**Document segment:**
Sampling Distribution

A sampling distribution is the probability distribution of a statistic (for example, a sample mean, sample proportion, or sample variance) computed from many repeated random samples of the same size drawn from the same population. It shows the range of values that statistic can take and how often each value occurs. Sampling distributions are the foundation for estimation (confidence intervals) and hypothesis testing because they tell us how much sample statistics typically vary from sample to sample.

Key takeaways
– A sampling distribution describes how a statistic (mean, proportion, variance, etc.) varies across repeated samples from the same population. (Investopedia)
– The mean of the sampling distribution of the sample mean equals the population mean; the spread is measured by the standard error. (Investopedia)
– The Central Limit Theorem (CLT) implies sampling distributions of the mean tend toward normality as sample size increases, regardless of the population’s shape (with some caveats). (Penn State)
– When population standard deviation is unknown, use the sample standard deviation and the t-distribution for inference. (NJIT/Penn State)

**Problem 1:** In the sampling distribution passage, what measures the spread of the sampling distribution of the sample mean?
**Problem 2:** Summarize the sampling distribution passage in two sentences.
**Problem 3:** Proceed with the sampling distribution passage, continuing it from the point where it stops.

**Dataset extract:**
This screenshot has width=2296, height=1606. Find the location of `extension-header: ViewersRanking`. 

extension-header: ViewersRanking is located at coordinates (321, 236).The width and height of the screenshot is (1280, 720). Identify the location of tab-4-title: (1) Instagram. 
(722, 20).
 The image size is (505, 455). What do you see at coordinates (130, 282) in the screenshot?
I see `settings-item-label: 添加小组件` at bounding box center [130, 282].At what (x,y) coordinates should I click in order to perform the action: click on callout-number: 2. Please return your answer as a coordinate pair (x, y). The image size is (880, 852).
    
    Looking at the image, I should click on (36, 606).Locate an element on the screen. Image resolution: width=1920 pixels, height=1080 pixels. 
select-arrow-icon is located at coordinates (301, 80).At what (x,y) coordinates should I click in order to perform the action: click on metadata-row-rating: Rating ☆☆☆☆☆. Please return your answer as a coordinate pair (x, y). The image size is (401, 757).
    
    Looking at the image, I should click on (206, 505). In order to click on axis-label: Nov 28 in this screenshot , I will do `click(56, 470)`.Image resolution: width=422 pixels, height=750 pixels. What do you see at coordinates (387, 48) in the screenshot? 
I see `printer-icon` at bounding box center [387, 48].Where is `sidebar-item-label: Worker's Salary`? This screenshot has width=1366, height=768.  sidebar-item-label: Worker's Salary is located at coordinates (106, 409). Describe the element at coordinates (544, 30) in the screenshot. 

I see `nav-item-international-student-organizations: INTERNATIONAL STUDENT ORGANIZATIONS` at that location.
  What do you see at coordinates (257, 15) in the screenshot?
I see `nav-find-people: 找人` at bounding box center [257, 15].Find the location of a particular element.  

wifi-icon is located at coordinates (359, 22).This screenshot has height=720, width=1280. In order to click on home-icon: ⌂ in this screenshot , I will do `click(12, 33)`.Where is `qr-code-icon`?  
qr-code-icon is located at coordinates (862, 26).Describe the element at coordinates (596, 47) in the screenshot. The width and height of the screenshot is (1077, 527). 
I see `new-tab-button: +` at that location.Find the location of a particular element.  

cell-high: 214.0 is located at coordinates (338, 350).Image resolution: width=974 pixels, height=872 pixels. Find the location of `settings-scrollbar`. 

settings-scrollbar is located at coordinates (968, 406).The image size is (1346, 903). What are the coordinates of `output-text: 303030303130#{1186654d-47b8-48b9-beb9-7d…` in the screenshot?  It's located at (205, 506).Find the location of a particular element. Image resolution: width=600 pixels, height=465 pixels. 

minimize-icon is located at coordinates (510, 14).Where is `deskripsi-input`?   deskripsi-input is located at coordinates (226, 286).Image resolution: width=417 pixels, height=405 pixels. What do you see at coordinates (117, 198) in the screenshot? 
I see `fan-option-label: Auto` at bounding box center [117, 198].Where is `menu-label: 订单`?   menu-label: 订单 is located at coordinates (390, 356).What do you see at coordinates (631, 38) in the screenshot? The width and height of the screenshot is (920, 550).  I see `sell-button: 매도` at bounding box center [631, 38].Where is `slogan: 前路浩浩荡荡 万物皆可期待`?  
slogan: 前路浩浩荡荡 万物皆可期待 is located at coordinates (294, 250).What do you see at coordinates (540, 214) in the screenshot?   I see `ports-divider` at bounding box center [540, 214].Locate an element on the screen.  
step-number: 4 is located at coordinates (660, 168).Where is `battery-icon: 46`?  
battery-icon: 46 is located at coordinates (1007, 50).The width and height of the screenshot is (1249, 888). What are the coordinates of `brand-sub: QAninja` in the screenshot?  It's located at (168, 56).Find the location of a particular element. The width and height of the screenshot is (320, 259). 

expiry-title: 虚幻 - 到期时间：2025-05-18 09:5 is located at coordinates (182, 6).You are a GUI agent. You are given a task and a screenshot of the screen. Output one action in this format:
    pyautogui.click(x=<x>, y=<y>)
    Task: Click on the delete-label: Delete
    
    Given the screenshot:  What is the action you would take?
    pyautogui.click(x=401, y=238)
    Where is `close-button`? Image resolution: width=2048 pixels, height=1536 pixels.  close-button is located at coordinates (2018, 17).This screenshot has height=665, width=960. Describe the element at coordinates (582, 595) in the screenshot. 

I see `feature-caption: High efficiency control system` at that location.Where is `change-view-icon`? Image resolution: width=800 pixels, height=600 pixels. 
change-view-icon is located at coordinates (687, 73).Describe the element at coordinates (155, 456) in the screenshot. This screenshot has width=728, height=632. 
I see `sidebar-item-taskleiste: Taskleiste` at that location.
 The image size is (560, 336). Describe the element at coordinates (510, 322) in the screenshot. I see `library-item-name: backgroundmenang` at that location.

**Response box 1:** The standard error.

**Response box 2:** A sampling distribution is the probability distribution of a statistic, such as a sample mean, proportion, or variance, computed from many repeated random samples of the same size drawn from the same population. It underlies confidence intervals and hypothesis testing because it shows how much sample statistics typically vary from sample to sample, and for the sample mean its mean equals the population mean while its spread is measured by the standard error.

**Response box 3:**
Why sampling is used (short)
Researchers sample because measuring every member of a population is often impractical, expensive, or impossible. A well-designed sample provides information about the population with manageable cost and effort; sampling distributions let researchers quantify the uncertainty in their estimates. (OECD; Investopedia)

How sampling distributions work
– Draw many independent random samples of the same size n from a population.
– Compute the statistic of interest (e.g., sample mean x̄) for each sample.
– The distribution of those statistics — their frequencies across samples — is the sampling distribution.
– Important properties for the sample mean x̄:
• Expected value: E[x̄] = μ (population mean) — the sample mean is unbiased.
• Standard error (SE): SE(x̄) = σ / sqrt(n) when population standard deviation σ is known. If σ is unknown, estimate SE with s / sqrt(n) and use the t-distribution for small n.
• Shape: by the CLT, x̄ is approximately normally distributed for sufficiently large n, even if the population is not normal.

Types of sampling distributions (common examples)
– Sampling distribution of the mean (x̄)
– Sampling distribution of a proportion (p̂)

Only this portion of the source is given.